Le pouvoir a-t-il la main lourde ? « On parle de chasse aux sorcières, mais il ne faut pas qu’on se trompe. Personne n’est au-dessus de la loi, et la justice fera la part des choses », affirme Idriss Déby Itno. « Je ne crois pas qu’il y a eu complot. Le pouvoir veut casser l’opposition avant les législatives de 2015 et la présidentielle de 2016 », répond le leader d’opposition Saleh Kebzabo.

Mercenaires

De son côté, la société civile s’alarme. D’autant qu’au même moment deux journalistes ont été arrêtés : Éric Topona, le secrétaire général de l’Union des journalistes tchadiens, et Avenir Moussey de la Tchiré, le directeur du bimensuel Abba Garde.

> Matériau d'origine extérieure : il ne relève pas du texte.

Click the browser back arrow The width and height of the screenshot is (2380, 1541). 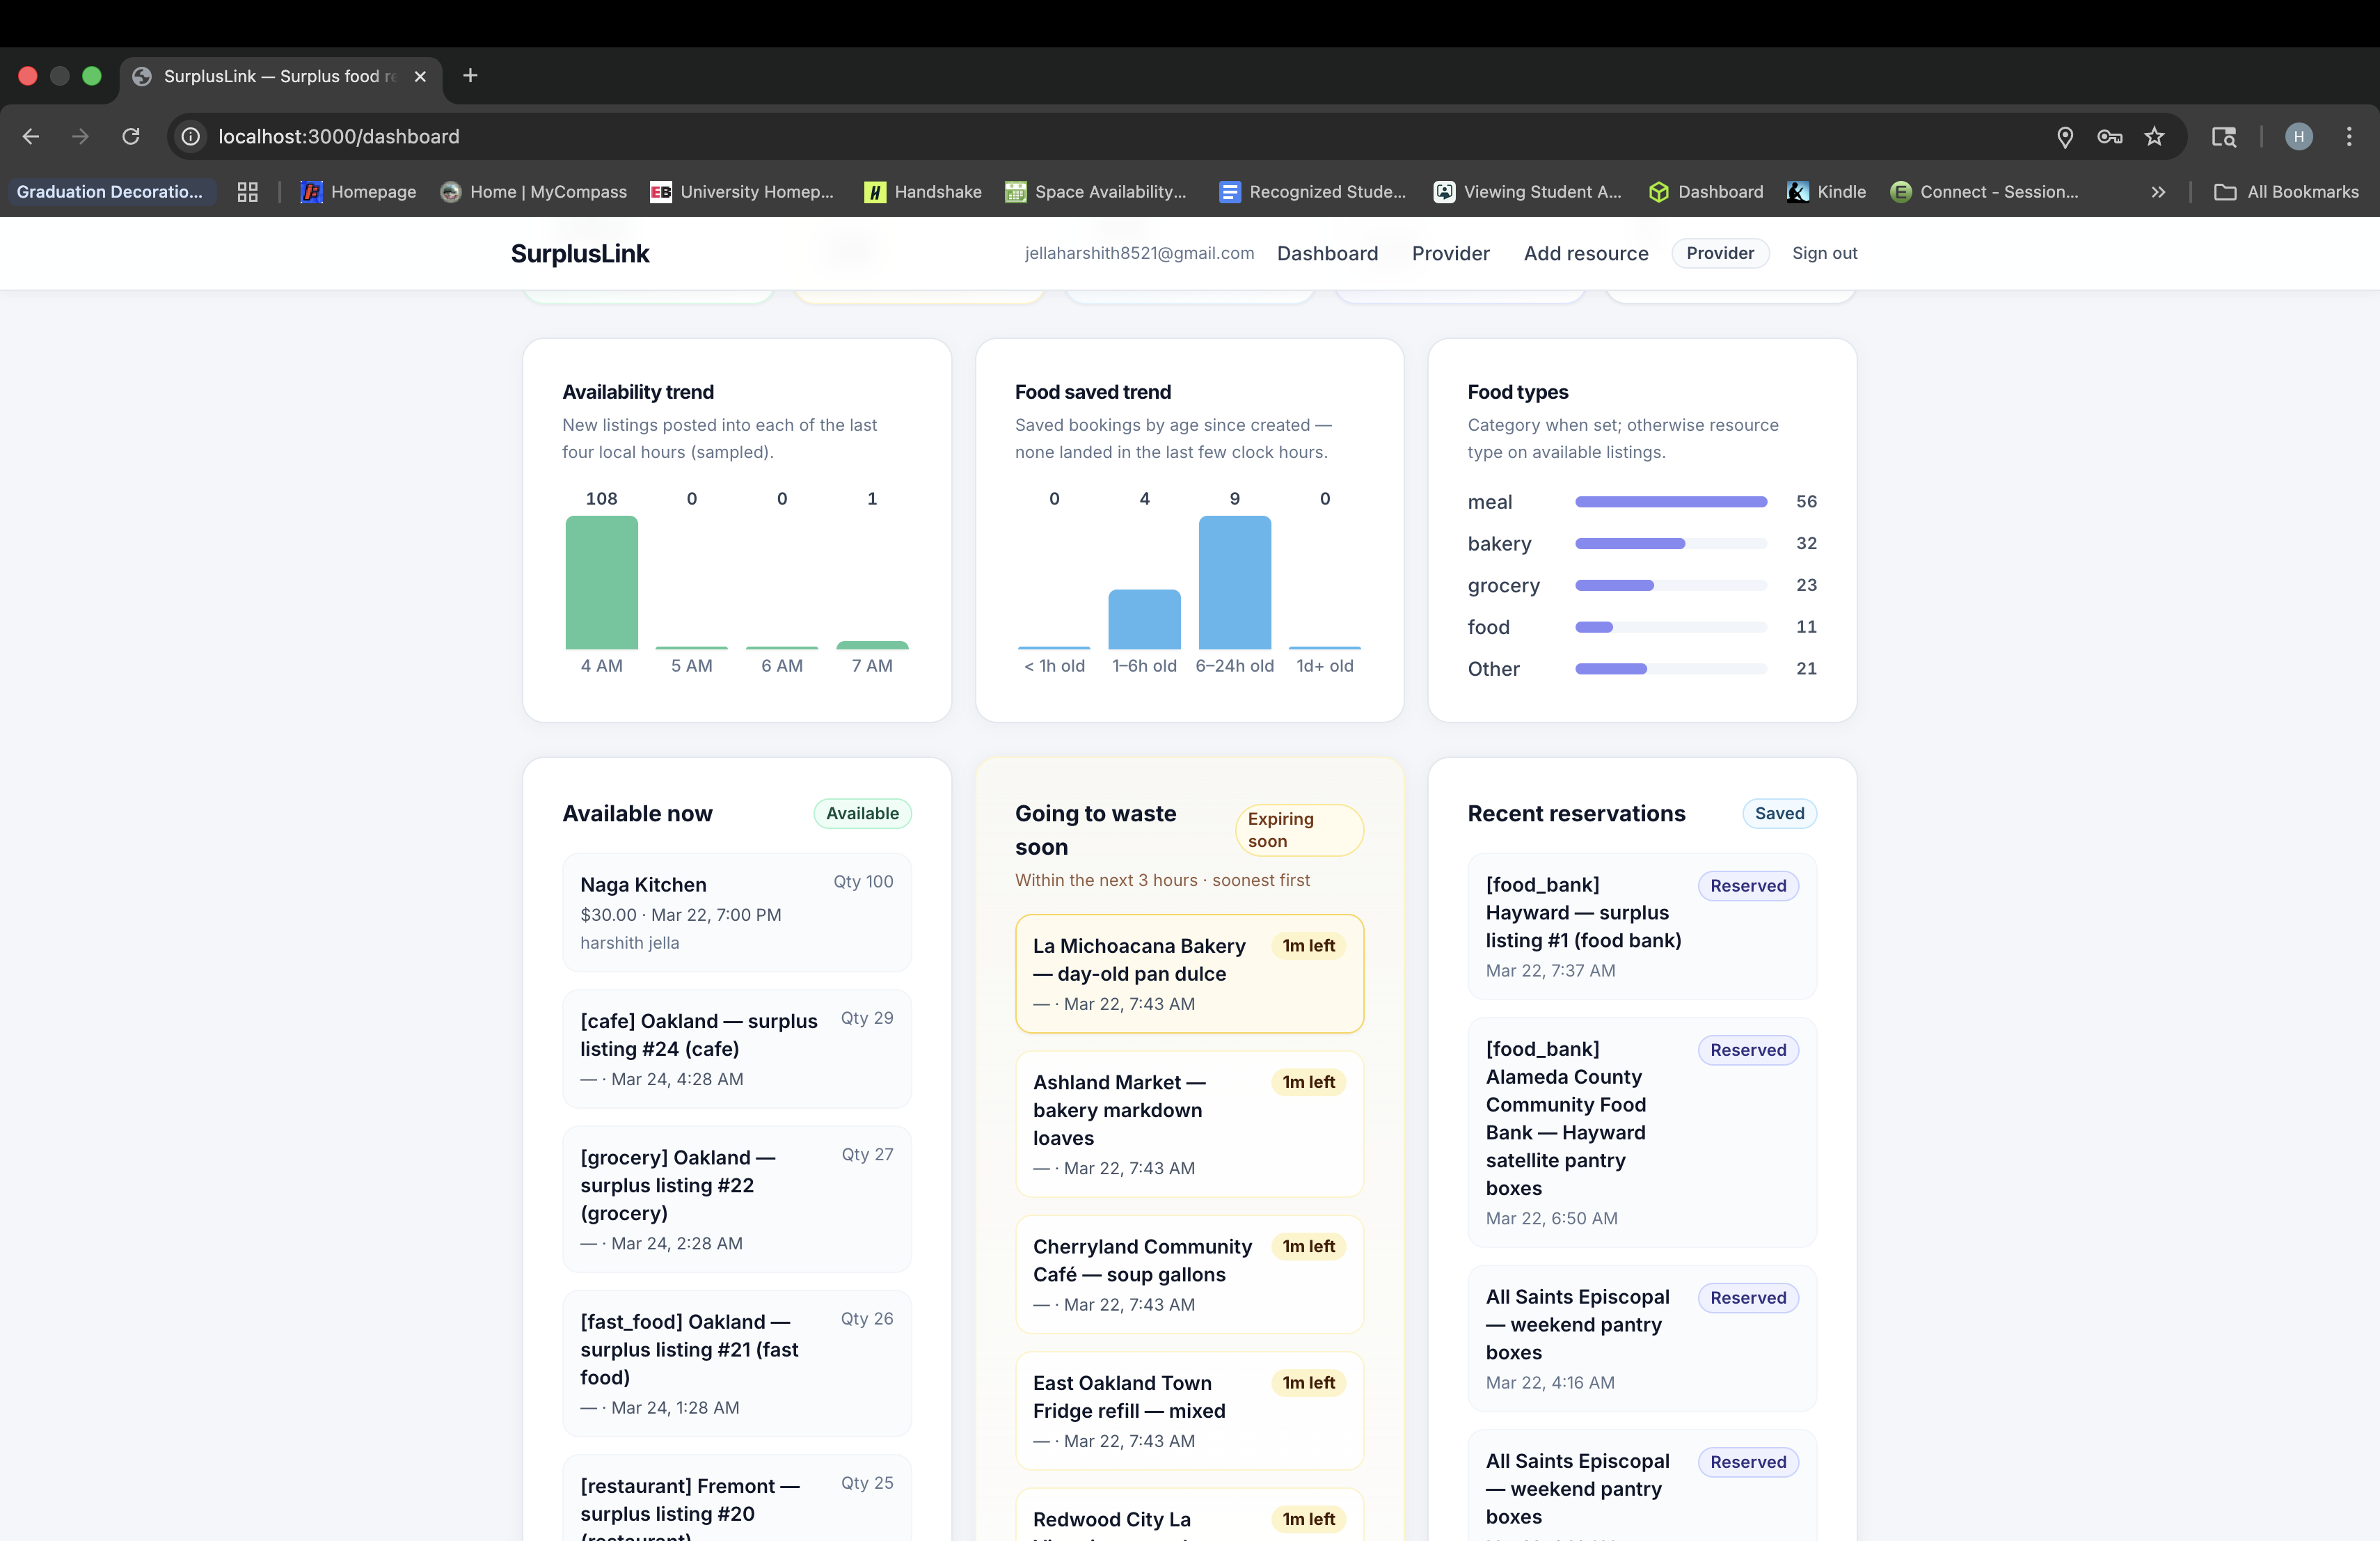click(x=31, y=136)
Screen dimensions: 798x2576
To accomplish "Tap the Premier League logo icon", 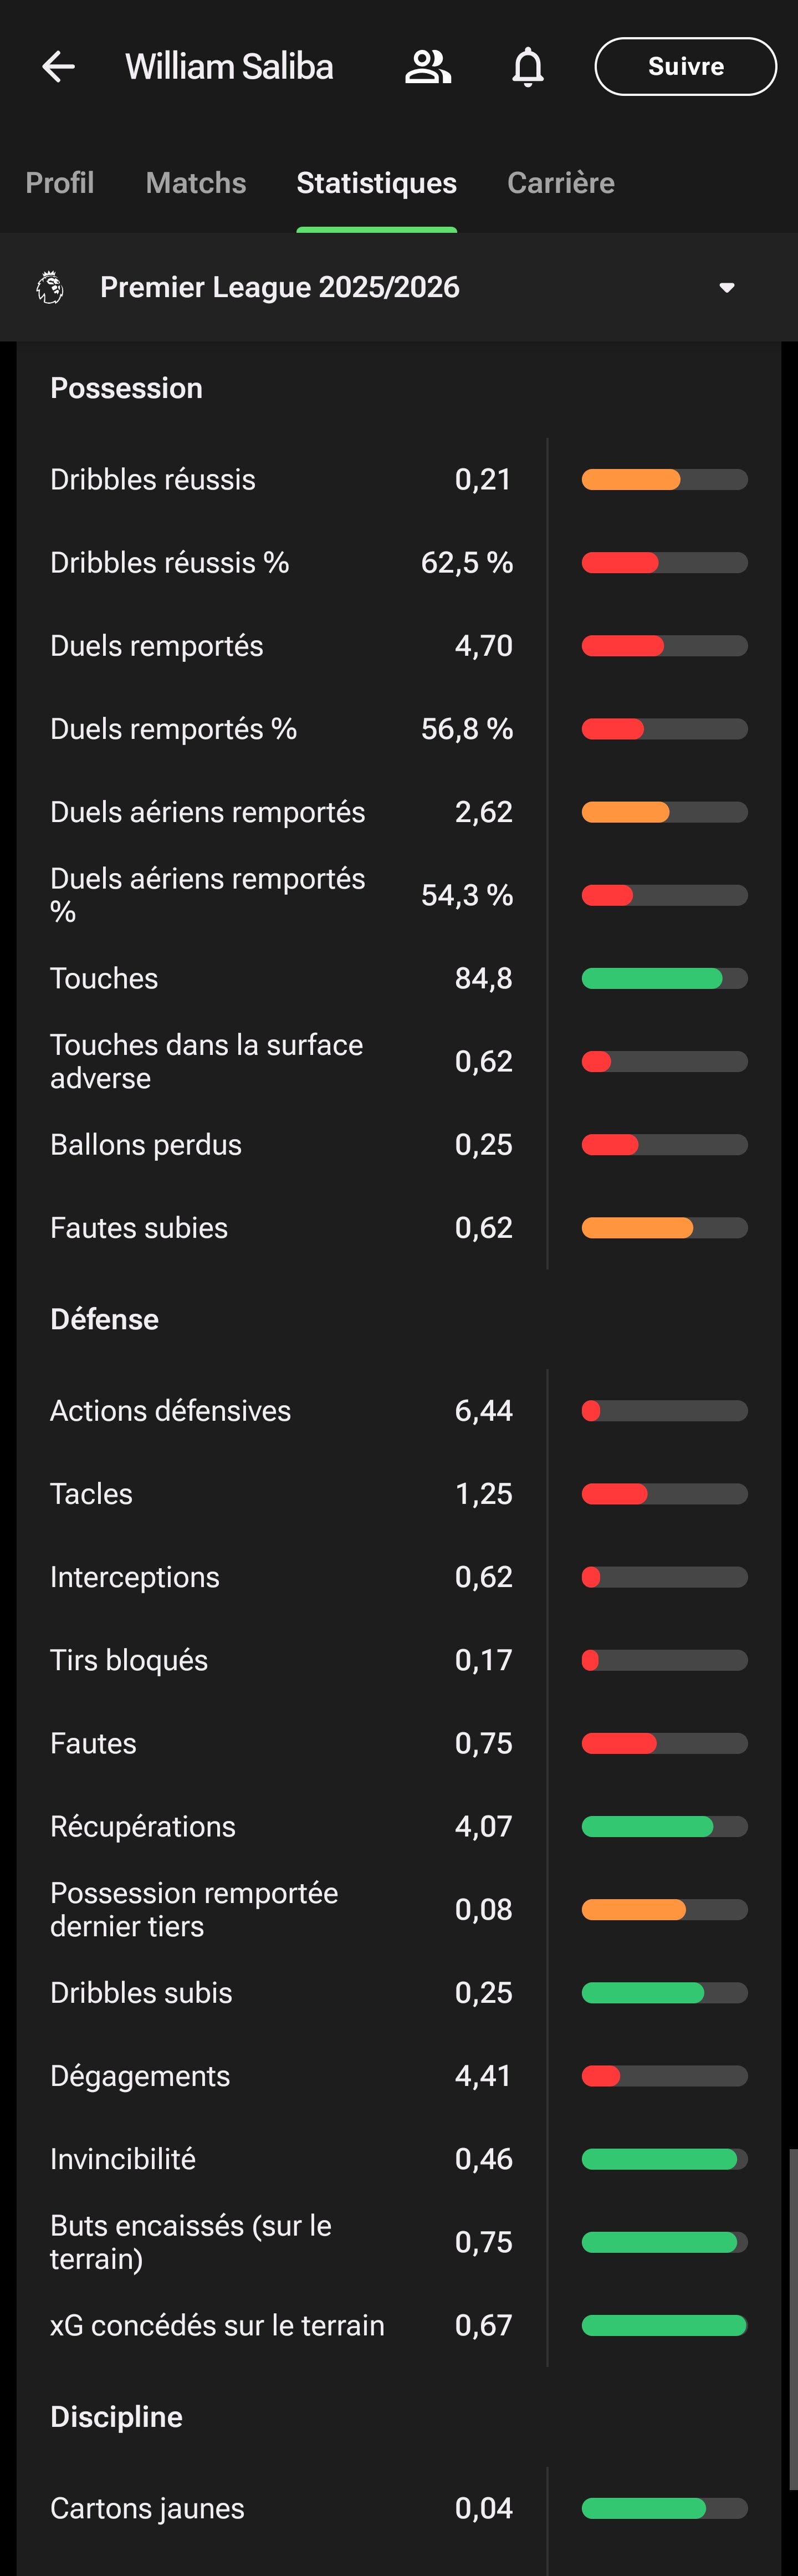I will click(50, 288).
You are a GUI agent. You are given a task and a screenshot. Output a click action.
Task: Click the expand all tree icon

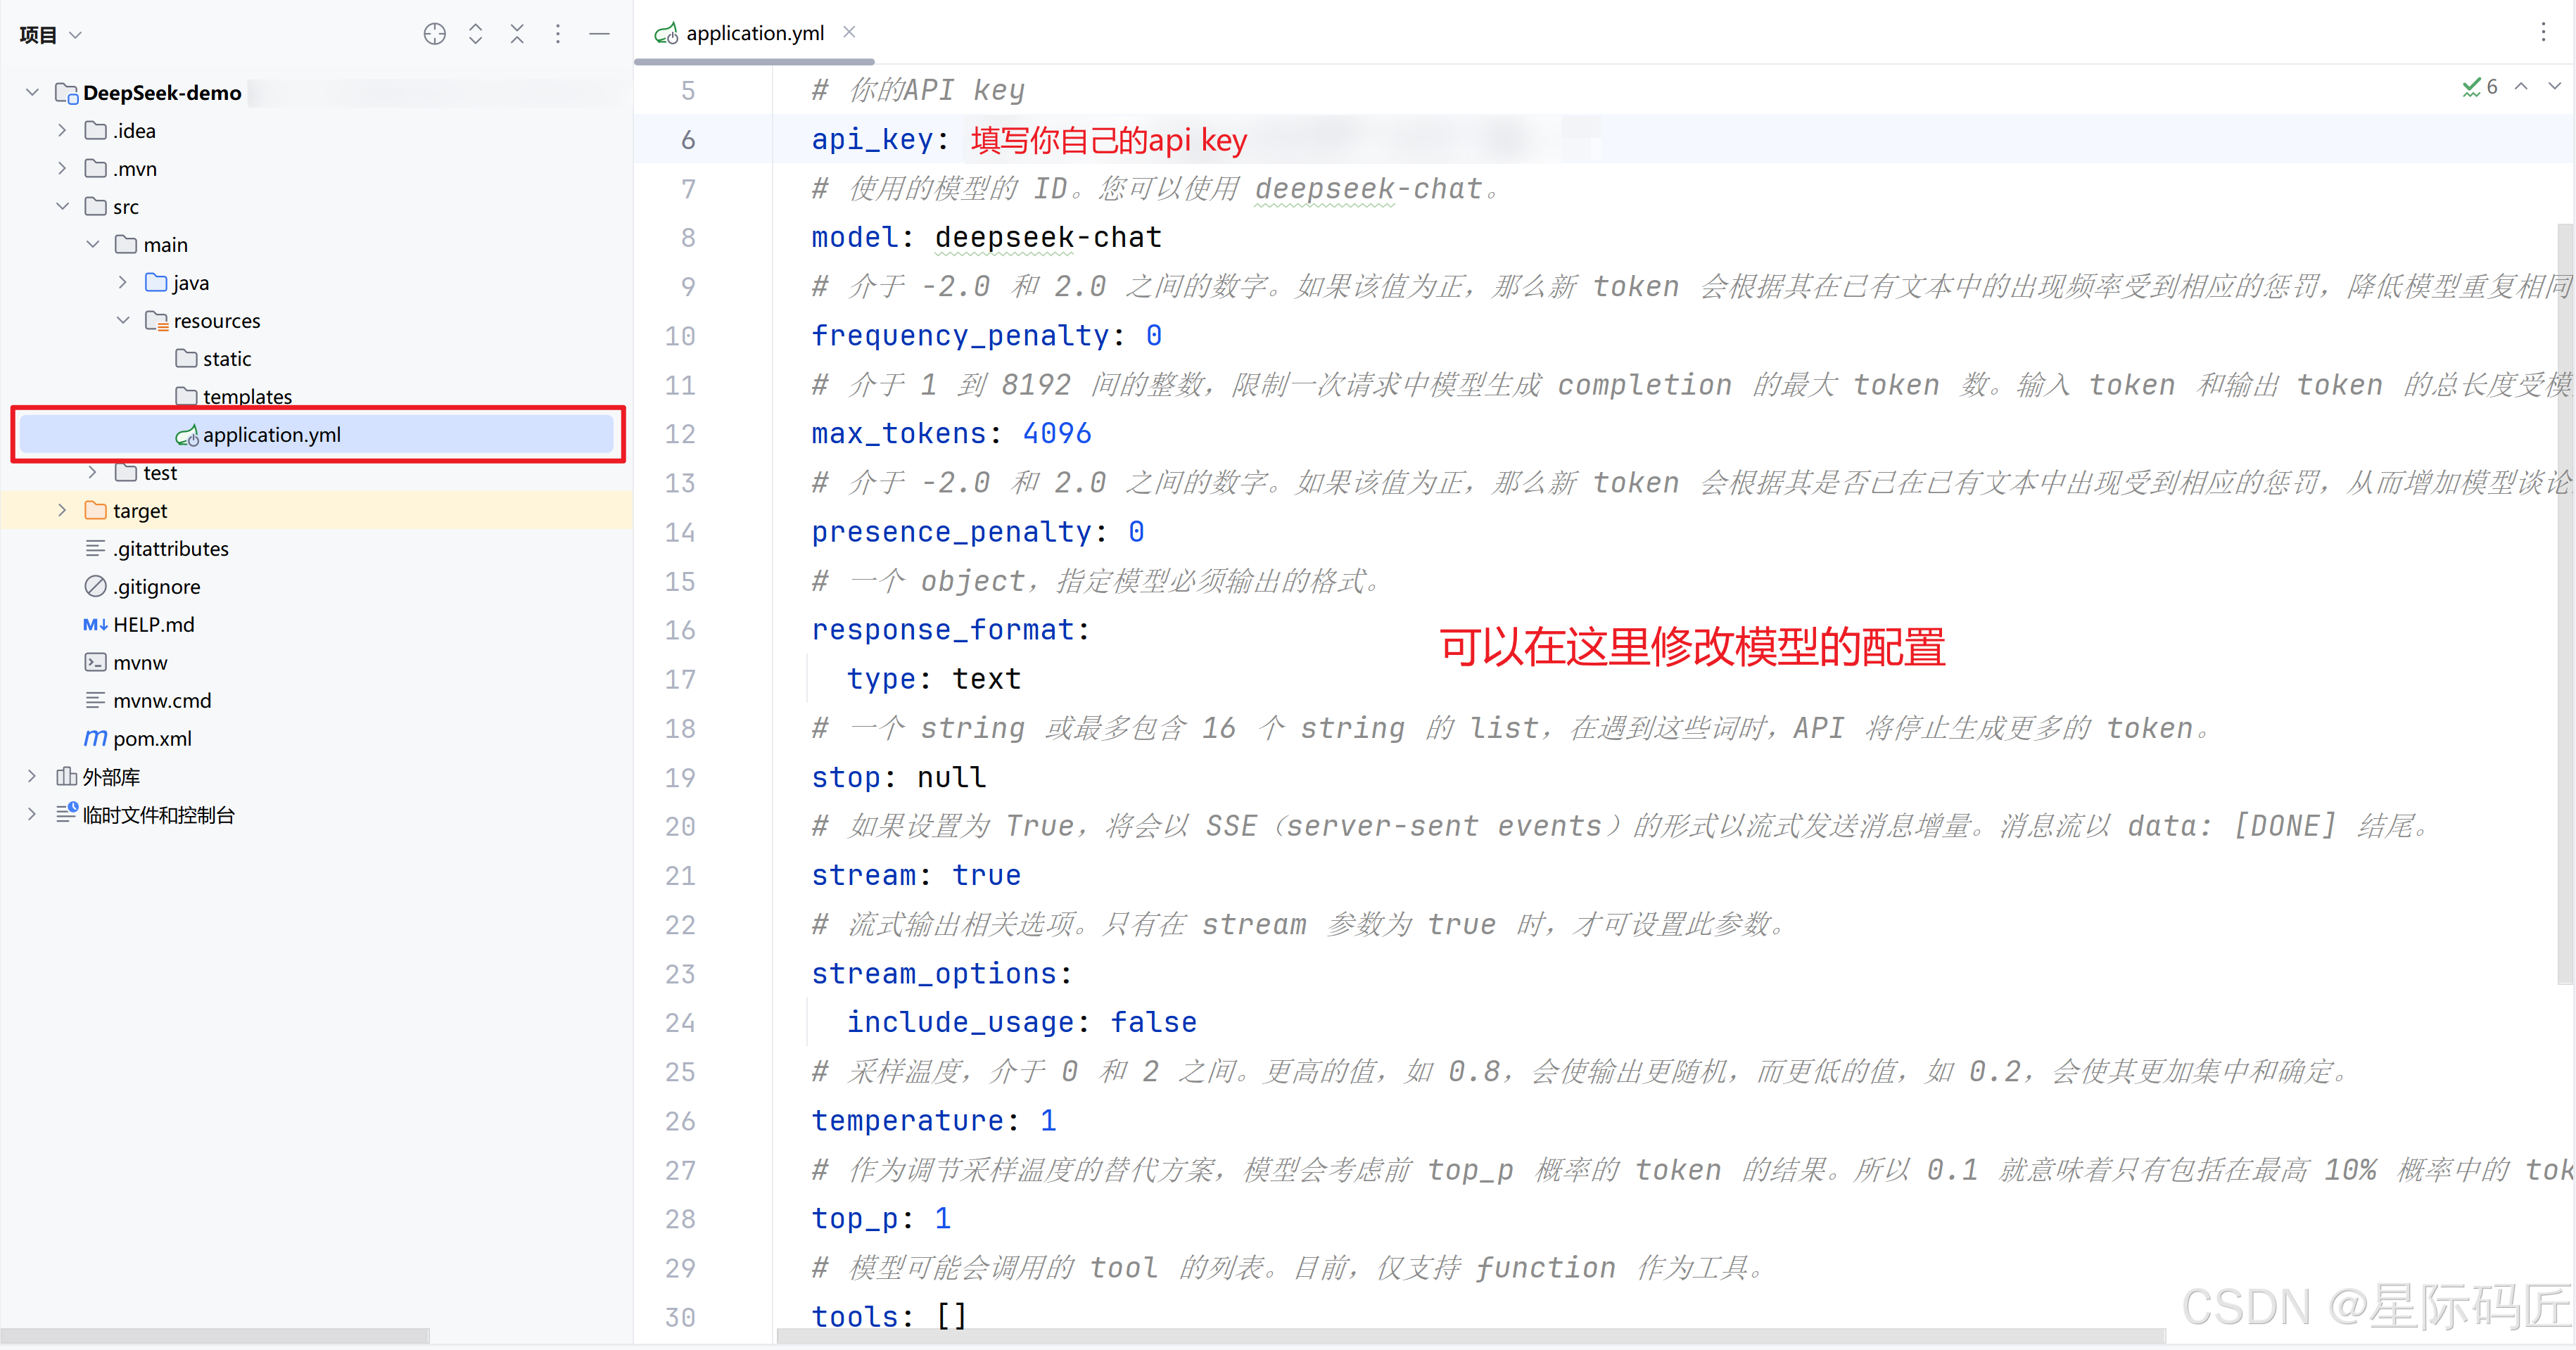click(476, 34)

Et que le blogueur tchadien Makaila Nguebla, qui vivait au Sénégal depuis huit ans, a été expulsé de ce pays vers la Guinée-Conakry, trois jours après la visite du ministre tchadien de la Justice à Dakar. Commentaire de la Tunisienne Souhayr Belhassen, présidente de la Fédération internationale des ligues des droits de l’homme (FIDH) : « Même si nous condamnons toutes les tentatives de coup d’État, l’histoire récente du Tchad nous a montré que celles-ci, avérées ou non, servaient le plus souvent à des purges ou à des règlements de comptes. Je pense à l’opposant Ibni Oumar Mahamat Saleh, qui est porté disparu depuis cinq ans. »

Depuis plus de deux mois, la tension remonte au Tchad. Fin mars, à partir de Doha, au Qatar, le rebelle Timan Erdimi a annoncé qu’il voulait reprendre les armes. Fin avril, Idriss Déby Itno a reproché à la Libye d’abriter, à Benghazi, un camp de mercenaires tchadiens. « Je connais ceux qui pilotent ces hommes », a-t-il ajouté. Au moment où 2 000 membres de ses troupes d’élite sont engagés dans le Nord-Mali, le chef de l’État tchadien renforce sa garde à N’Djamena. Au prix de plusieurs dizaines d’arrestations.